L’amour rend sourd - Les psychos tournent toujours

, par LaPeg M. 

Pour que nos chroniques épisodiques ne se résument pas qu’à des comptes-rendus des concerts ou de disques de The Ex, Fugazi et Ani di Franco, je vais essayer d’agrémenter ce chapitre de nos aventures d’ autres références émérites, à savoir Gil Scott Heron, The Dead Kings, Washington Dead Cats et un mini mais maxi-zine Rad Party

Comme les autres fois cette chronique est parsemée de vieilleries. De vraies et de plus récentes.

Commençons chronologiquement avec Gil Scot-Heron. Pour ceux qui ne sont pas trop familier de la soul revendicative du vieux monsieur : Small Tallk at 125th and Lenox paraît en 1970. Gil Scott Heron a 21 ans. Ce jeune et brillant étudiant new yorkais, vient de prendre deux années sabbatiques pour écrire un roman, Le Vautour (publié chez l’Olivier à la fin des années 90). Il se destine à une vie d’écriture et de poésie, mais il est aussi musicien, pianiste et compositeur. L’écriture prend du temps, la musique le titille et c’est finalement là qu’il posera ses marques. Influencé à l’origine par des gens comme Otis Redding ou Jose Feliciano, c’est aussi un grand amateur du poète Langston Hugues. Proche des Black Panther ou de Malcolm X, il parle avec émotions des décès des frères Jackson, sa poésie est revendicative. Small Talk est son premier album, celui de scansions dépouillées sur fond de percussions répétitives. Ses textes phares comme "The revolution will not be televised" balisent d’entrée son univers d’expression. Il est considéré avec les Last poets comme un précurseur du rap et du slam. Son influence est énorme, Michaël Franti n’est finalement que son fils spirituel. Cet album est un couperet, sec et tranchant, hyper dépouillé. Contrairement à d’autres albums comme Free Will ou Spirits , pas d’orchestrations léchées, de basses rondes et de soul suave. Du pur Spoken word dont les rimes coulent sur les rythmiques appuyées des congas.

### Entrées extraites

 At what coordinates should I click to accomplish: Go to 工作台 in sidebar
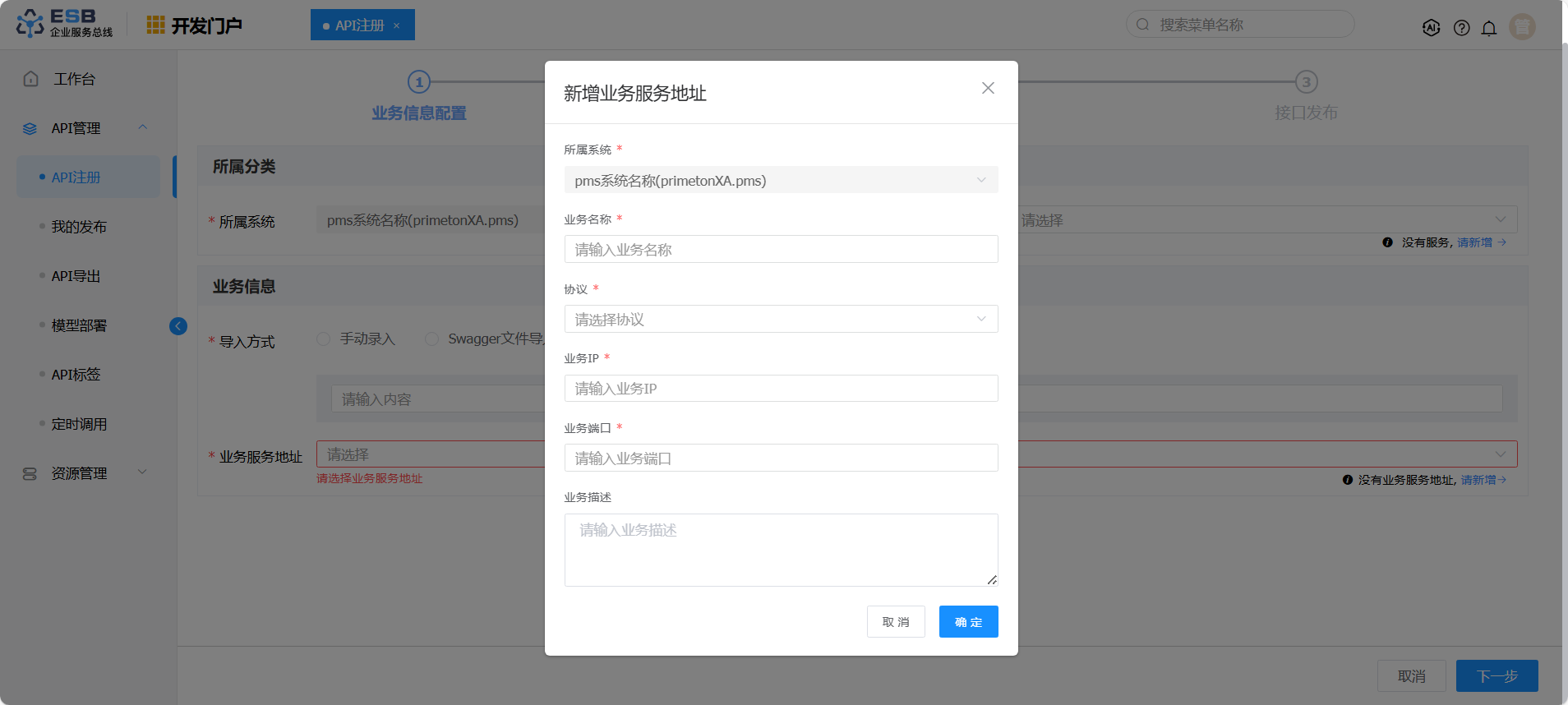(x=74, y=79)
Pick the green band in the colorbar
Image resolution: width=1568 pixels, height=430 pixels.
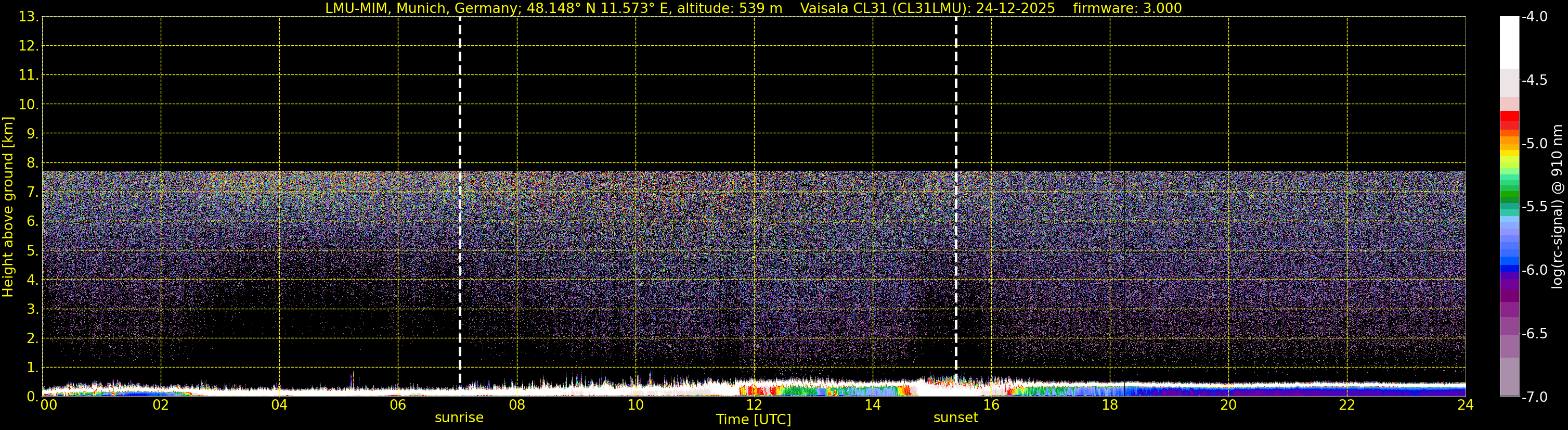[x=1509, y=195]
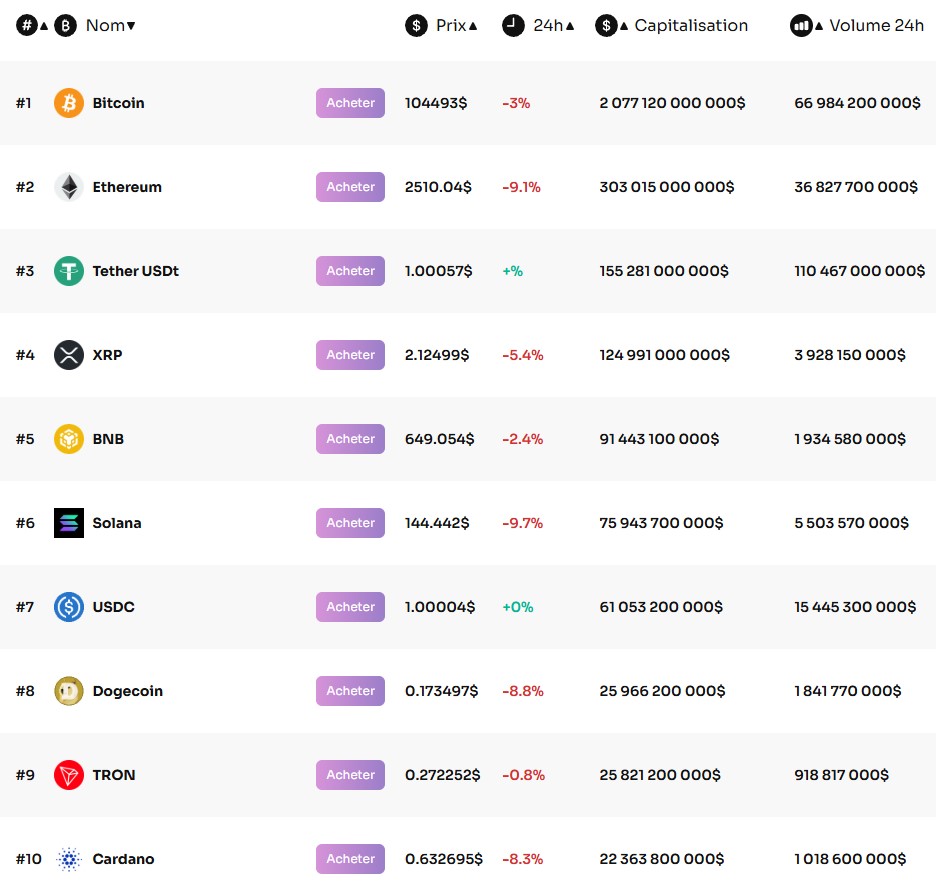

### Votre tâche
Recopiez sans rien changer le passage de la chronique musicale qui commence par « Pour que nos » et se poursuit jusqu'à « de plus récentes. ».

### Réponse à l'exercice
Pour que nos chroniques épisodiques ne se résument pas qu’à des comptes-rendus des concerts ou de disques de The Ex, Fugazi et Ani di Franco, je vais essayer d’agrémenter ce chapitre de nos aventures d’ autres références émérites, à savoir Gil Scott Heron, The Dead Kings, Washington Dead Cats et un mini mais maxi-zine Rad Party

Comme les autres fois cette chronique est parsemée de vieilleries. De vraies et de plus récentes.